Many critics assume unfairly that D.S.M.-5 is shilling for drug
companies. This is not true. The mistakes are rather the result of an
intellectual conflict of interest; experts always overvalue their pet
area and want to expand its purview, until the point that everyday
problems come to be mislabeled as mental disorders. Arrogance,
secretiveness, passive governance and administrative disorganization
have also played a role.
New diagnoses in psychiatry can be far more dangerous than new drugs. We
need some equivalent of the Food and Drug Administration to mind the
store and control diagnostic exuberance. No existing organization is
ready to replace the American Psychiatric Association. The most obvious
candidate, the National Institute of Mental Health,
is too research-oriented and insensitive to the vicissitudes of
clinical practice. A new structure will be needed, probably best placed
under the auspices of the Department of Health and Human Services, the
Institute of Medicine or the World Health Organization.

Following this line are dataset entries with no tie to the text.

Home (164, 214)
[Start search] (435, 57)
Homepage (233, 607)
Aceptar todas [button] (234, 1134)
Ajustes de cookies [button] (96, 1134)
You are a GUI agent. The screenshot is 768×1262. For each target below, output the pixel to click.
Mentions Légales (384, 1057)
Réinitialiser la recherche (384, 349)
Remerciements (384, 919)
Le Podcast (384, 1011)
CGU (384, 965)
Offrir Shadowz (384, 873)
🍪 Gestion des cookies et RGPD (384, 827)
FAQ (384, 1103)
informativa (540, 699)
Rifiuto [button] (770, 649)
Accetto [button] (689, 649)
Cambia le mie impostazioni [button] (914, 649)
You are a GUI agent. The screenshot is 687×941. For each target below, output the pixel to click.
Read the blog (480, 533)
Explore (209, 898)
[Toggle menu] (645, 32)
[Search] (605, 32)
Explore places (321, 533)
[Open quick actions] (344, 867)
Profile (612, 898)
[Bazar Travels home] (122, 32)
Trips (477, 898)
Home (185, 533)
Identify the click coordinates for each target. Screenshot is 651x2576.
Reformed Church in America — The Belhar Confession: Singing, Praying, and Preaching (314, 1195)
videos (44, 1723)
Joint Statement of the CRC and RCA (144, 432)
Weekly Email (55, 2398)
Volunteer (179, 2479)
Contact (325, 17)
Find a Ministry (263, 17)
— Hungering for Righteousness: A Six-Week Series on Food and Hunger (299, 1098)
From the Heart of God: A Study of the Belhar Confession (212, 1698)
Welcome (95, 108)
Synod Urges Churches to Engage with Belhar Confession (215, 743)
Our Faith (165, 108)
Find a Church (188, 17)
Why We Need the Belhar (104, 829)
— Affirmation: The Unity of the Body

All mental-health disciplines need representation — not just psychiatrists but also psychologists,
counselors, social workers and nurses. The broader consequences of
changes should be vetted by epidemiologists, health economists and
public-policy and forensic experts. Primary care doctors prescribe the
majority of psychotropic medication, often carelessly, and need to
contribute to the diagnostic system if they are to use it correctly.
Consumers should play an important role in the review process, and field
testing should occur in real life settings, not just academic centers.
Psychiatric diagnosis is simply too important to be left exclusively in
the hands of psychiatrists. They will always be an essential part of the
mix but should no longer be permitted to call all the shots.